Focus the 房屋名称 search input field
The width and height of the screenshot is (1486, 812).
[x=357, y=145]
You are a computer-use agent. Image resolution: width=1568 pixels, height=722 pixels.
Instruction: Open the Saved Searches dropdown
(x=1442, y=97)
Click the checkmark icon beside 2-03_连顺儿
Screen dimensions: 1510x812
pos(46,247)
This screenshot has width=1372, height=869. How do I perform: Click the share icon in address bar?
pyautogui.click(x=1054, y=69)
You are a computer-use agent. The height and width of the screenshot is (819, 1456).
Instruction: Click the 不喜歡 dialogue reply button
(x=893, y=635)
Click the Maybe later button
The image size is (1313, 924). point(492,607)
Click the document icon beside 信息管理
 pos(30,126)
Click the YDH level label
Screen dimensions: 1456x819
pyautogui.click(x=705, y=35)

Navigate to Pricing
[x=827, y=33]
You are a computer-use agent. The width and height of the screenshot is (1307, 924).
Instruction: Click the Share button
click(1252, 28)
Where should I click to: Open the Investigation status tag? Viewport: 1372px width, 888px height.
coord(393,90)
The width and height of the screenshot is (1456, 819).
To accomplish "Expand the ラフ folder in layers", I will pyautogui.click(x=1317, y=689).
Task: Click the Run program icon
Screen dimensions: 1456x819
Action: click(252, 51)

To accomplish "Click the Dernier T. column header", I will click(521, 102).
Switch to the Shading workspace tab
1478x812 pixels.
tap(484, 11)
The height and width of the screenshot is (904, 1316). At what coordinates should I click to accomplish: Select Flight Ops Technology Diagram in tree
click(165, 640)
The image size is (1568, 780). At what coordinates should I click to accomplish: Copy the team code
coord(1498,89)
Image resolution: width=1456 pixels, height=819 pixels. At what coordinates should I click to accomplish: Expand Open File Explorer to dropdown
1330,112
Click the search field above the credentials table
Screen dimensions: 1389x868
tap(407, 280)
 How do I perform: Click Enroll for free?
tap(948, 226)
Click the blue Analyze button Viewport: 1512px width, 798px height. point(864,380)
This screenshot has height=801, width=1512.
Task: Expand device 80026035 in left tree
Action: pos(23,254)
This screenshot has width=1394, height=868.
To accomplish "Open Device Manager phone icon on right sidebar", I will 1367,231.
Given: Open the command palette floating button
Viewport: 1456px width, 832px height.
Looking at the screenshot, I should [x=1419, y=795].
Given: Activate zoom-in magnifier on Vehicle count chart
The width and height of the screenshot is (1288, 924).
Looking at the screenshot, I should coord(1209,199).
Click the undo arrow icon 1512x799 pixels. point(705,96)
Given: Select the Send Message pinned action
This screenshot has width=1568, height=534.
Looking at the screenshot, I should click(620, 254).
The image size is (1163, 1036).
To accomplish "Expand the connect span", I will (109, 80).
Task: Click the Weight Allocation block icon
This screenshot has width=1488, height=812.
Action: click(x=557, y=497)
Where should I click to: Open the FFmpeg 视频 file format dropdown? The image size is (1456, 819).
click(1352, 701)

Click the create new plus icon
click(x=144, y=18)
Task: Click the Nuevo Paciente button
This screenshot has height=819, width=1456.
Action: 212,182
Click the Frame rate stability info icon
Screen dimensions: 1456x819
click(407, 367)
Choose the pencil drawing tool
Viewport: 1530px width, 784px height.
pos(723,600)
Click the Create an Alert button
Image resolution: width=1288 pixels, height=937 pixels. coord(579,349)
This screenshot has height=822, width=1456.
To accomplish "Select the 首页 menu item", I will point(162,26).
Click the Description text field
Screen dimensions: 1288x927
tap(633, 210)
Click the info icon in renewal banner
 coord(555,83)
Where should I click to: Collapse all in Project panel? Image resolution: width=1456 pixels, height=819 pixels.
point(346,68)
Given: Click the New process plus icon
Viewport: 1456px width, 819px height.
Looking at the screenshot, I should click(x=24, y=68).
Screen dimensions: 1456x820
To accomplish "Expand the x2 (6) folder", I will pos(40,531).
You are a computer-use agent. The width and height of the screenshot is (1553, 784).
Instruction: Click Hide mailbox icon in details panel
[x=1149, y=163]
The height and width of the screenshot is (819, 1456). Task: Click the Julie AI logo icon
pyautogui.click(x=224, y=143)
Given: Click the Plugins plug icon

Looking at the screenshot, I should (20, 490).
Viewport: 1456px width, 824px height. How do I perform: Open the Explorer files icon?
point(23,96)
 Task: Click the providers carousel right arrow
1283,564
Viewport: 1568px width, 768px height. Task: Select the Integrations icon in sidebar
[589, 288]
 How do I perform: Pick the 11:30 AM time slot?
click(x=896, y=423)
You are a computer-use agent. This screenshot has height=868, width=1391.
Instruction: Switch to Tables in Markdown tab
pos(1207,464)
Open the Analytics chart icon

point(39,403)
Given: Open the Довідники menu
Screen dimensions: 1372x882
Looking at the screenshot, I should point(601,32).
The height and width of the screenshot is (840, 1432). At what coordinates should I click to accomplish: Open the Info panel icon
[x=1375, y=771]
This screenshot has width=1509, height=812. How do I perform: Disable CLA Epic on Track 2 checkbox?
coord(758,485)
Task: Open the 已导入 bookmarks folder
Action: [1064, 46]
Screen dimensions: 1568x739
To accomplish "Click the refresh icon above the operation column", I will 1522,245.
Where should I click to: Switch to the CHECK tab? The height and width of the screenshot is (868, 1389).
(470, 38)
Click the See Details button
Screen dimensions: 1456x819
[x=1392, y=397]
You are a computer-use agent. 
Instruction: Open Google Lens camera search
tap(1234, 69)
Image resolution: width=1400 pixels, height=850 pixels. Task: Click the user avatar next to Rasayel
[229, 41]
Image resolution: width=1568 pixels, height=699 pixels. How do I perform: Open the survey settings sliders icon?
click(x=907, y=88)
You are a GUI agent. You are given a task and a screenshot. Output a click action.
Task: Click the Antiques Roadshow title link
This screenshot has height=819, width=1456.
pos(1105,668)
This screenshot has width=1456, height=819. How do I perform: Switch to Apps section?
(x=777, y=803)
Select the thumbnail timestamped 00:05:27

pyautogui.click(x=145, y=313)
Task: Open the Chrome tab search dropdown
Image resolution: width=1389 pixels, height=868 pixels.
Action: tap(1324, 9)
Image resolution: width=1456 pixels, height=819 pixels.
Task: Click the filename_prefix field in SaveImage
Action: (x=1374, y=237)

_Work required_: Could you restate word for word the lines above from the one containing "Given: Open the Довідники menu" through the one containing "Screen dimensions: 1568x739", both included, and nothing else?

_Response below_:
Given: Open the Довідники menu
Screen dimensions: 1372x882
Looking at the screenshot, I should point(601,32).
The height and width of the screenshot is (840, 1432). At what coordinates should I click to accomplish: Open the Info panel icon
[x=1375, y=771]
This screenshot has width=1509, height=812. How do I perform: Disable CLA Epic on Track 2 checkbox?
coord(758,485)
Task: Open the 已导入 bookmarks folder
Action: [1064, 46]
Screen dimensions: 1568x739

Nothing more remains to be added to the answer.